A bilingual person with medical training and knowledge – med school, nursing school, or even paramedic experience – will have an advantage. There are certification courses for medical interpretation and translation. That said, the urgent need today means that a bilingual personal with some experience in translating or interpreting can take a crash course in “covidese” — learning to translate essential phrases like “ventilators”, “surgical masks”, “flattening the curve” and “social distancing” to learn the terminology that can assist in the current crisis.

The current demand is not only for medical translators and interpreters. Due to the curtailment of travel and physical gatherings, meetings and conferences have moved online. In a Zoom room or a Skype call involving speakers of multiple languages, interpreters need to be present to facilitate communications. The subject matter may have nothing to do with healthcare or medicine. Translation and interpretation of every subject matter is in scarce supply these days. While machine translation tools like Google Translate and Microsoft Translator are available and improving in quality, human translators and interpreters are far from extinction.

How to Get Your First Gigs? Steps to Translation and Interpretation Jobs

If you’re just getting started as a translator or interpreter, the best way to gain experience is to keep your eyes open and ask around. In these days of social distancing and homebound isolation, you’re not likely to find work near the office water cooler or a departmental bulletin board. Everything is online, including your future workplaces.

Make friends with Google and search for phrases like “translation jobs” “interpretation jobs” adding keywords for the language pair at which you are most proficient: “French to English” or “English to French.” Physical location is irrelevant to getting a gig: these days, “the world is your oyster.” Just be aware that certain languages have abundant supply of language professionals, and freelancers in some countries work for peanuts.  Linguistic expertise in “rare” language pairs may enable you to charge relatively high rates, though work may be less frequent.

How to Join Freelance Marketplaces and be Recruited by Translation Agencies

Good places to start looking for language service work are freelance marketplaces like Upwork and Freelancer.com. Register, create a profile, set your rates. Clients post gigs and you bid for those services. As a rule, it’s smart to price yourself low till you start getting good ratings and reviews, then you can up your rates. In general, interpreters who do Over the Phone or the increasing prevalent Video Remote Interpretation charge by the hour.
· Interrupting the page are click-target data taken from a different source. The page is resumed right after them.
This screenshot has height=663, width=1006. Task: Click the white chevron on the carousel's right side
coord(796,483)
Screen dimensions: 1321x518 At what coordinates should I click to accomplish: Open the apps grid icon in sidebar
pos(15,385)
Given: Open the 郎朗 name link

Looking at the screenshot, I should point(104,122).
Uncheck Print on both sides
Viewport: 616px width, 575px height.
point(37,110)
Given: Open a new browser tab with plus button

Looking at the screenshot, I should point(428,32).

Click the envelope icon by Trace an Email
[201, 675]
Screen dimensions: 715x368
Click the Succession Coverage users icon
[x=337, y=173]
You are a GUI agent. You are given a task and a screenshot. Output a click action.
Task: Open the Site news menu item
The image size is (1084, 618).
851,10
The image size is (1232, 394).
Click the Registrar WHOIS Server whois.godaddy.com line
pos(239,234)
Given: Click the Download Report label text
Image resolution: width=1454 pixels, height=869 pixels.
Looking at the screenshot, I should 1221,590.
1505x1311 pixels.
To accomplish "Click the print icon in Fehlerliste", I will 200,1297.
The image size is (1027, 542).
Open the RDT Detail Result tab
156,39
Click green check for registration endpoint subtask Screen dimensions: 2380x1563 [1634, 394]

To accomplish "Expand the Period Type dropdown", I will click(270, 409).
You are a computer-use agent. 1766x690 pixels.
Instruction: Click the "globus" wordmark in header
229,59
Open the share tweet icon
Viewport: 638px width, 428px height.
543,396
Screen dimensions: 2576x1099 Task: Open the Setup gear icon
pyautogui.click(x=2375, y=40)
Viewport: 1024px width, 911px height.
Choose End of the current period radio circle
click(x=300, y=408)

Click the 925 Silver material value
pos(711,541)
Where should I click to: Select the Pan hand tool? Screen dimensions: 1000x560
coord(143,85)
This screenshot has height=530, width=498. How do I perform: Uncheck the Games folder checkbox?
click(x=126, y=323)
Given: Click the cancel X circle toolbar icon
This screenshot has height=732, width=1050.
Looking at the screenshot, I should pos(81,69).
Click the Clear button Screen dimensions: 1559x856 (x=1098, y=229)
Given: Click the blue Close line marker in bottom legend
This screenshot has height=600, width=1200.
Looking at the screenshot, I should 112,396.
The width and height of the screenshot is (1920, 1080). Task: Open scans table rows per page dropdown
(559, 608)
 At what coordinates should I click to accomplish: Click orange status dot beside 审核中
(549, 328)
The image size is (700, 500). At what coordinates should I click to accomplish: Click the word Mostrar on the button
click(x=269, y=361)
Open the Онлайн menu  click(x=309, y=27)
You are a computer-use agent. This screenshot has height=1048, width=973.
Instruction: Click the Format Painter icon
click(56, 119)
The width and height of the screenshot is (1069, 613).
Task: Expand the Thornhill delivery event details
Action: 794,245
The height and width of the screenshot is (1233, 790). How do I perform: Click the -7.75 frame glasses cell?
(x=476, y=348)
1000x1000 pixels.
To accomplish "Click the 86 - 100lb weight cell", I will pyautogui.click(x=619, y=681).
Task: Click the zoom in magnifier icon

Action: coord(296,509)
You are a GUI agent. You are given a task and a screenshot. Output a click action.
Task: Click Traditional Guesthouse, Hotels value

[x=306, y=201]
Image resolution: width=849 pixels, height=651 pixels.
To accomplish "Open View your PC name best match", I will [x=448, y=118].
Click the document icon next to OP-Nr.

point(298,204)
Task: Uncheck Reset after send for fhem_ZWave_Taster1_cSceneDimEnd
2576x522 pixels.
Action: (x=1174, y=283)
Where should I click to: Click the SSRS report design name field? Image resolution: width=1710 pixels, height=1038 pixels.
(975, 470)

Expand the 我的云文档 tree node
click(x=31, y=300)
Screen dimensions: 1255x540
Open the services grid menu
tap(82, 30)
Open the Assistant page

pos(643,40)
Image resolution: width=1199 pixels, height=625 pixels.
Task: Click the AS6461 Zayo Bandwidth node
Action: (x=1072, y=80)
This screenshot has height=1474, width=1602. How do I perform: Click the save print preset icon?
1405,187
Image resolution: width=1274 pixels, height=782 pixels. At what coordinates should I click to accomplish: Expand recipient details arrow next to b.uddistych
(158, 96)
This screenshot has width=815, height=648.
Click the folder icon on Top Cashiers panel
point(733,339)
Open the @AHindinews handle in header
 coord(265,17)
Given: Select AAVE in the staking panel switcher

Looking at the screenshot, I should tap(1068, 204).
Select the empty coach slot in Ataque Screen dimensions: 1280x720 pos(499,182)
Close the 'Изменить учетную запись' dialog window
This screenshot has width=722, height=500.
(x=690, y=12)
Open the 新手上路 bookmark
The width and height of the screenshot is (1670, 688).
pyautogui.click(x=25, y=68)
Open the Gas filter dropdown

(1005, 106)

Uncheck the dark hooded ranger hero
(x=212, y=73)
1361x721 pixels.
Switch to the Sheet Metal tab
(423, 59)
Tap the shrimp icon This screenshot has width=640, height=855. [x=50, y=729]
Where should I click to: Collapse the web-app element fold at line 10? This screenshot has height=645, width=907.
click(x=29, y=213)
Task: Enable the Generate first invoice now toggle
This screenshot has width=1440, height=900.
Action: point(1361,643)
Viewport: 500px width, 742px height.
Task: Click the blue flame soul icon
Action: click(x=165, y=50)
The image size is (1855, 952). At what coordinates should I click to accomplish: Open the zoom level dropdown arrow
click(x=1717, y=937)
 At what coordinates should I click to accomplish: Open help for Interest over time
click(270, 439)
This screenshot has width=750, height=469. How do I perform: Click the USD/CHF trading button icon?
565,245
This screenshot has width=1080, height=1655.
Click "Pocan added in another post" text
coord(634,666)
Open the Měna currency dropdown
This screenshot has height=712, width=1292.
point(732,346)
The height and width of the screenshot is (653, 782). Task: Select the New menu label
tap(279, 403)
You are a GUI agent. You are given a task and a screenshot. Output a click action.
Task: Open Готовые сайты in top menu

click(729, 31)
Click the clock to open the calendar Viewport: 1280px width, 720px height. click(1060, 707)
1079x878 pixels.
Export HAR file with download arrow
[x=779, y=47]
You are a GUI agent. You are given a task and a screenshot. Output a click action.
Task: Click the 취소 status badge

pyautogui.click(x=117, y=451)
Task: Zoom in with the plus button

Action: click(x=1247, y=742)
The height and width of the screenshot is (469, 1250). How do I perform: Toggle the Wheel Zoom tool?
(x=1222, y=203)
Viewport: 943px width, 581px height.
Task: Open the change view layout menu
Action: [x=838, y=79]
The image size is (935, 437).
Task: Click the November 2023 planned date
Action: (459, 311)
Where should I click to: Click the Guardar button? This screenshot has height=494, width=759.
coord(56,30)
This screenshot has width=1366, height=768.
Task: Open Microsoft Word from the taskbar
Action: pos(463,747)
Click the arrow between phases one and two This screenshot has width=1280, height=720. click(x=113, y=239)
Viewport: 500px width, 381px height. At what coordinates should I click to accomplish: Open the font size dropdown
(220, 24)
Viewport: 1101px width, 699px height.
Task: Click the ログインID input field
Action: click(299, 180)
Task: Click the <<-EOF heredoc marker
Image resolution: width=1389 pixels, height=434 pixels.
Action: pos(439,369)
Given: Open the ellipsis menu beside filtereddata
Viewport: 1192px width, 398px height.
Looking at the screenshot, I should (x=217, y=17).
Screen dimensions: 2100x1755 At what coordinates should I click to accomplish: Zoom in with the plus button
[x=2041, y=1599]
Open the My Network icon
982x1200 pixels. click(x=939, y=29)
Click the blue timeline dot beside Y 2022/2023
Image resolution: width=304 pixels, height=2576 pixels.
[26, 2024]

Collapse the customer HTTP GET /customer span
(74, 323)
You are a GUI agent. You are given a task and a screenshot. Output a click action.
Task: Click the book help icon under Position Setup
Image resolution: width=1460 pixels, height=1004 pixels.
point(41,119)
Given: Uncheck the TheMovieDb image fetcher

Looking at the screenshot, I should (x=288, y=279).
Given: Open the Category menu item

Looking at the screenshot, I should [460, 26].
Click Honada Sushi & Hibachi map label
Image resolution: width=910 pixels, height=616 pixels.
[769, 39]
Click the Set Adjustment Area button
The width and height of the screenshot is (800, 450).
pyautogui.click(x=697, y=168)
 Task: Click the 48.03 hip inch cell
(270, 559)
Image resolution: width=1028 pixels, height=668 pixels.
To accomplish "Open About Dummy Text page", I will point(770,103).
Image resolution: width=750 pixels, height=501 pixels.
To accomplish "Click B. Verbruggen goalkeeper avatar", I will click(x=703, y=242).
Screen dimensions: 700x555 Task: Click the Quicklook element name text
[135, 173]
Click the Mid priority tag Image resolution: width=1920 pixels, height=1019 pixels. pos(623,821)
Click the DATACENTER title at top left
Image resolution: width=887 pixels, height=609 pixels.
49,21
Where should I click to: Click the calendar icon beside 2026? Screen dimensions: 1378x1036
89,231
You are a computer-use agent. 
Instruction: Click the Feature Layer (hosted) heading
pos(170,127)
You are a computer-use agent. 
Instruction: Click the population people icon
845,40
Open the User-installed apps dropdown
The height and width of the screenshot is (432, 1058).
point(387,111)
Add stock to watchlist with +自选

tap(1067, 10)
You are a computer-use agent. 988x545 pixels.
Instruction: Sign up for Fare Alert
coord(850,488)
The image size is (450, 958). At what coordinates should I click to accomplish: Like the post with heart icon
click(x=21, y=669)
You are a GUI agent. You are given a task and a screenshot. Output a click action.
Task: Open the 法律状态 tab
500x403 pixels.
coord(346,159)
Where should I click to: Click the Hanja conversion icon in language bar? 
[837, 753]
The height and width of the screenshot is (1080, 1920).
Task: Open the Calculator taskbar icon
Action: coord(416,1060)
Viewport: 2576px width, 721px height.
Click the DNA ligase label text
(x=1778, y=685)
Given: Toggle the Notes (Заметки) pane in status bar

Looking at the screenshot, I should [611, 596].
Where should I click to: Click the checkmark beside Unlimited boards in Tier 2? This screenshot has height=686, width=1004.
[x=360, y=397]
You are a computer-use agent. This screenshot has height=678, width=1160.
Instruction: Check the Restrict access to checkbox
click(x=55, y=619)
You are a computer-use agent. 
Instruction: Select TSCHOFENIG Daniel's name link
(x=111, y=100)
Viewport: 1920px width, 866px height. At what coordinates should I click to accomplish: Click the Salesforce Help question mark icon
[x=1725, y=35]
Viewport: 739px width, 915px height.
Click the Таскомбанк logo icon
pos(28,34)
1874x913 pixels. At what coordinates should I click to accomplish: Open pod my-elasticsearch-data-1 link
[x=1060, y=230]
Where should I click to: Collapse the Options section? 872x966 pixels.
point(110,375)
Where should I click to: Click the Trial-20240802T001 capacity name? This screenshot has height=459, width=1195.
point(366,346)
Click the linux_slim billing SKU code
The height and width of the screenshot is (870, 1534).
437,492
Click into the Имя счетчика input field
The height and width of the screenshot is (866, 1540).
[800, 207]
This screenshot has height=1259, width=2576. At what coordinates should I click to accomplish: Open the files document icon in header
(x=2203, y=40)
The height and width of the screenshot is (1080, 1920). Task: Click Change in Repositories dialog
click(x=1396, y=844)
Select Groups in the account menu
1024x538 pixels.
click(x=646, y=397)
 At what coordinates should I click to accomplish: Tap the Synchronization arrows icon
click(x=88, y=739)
Freelance translators, on the other hand, tend to charge by the word. The average hourly wage for a Medical Interpreter in the United States is $22 as of March 26, 2020, but the range typically falls between $19 and $24. The average word rate for freelance translators is 10 to 20 cents, depending on the document type, language combination, subject matter, quantity of work, and the deadline.

If you rack up experience on these marketplaces, and earn good ratings and reviews, you may find yourself approached by translation companies and interpretation agencies. They may try to lure you to work with them directly or even exclusively. Do so with caution. Freelance marketplaces look askance at those who try to “cut out the middleman.” A long-term relationship with an agency may keep you busy with steady work and reliable income for a while. But it’s good form, in translating as in going to the prom, to “leave with the one who brung ya.”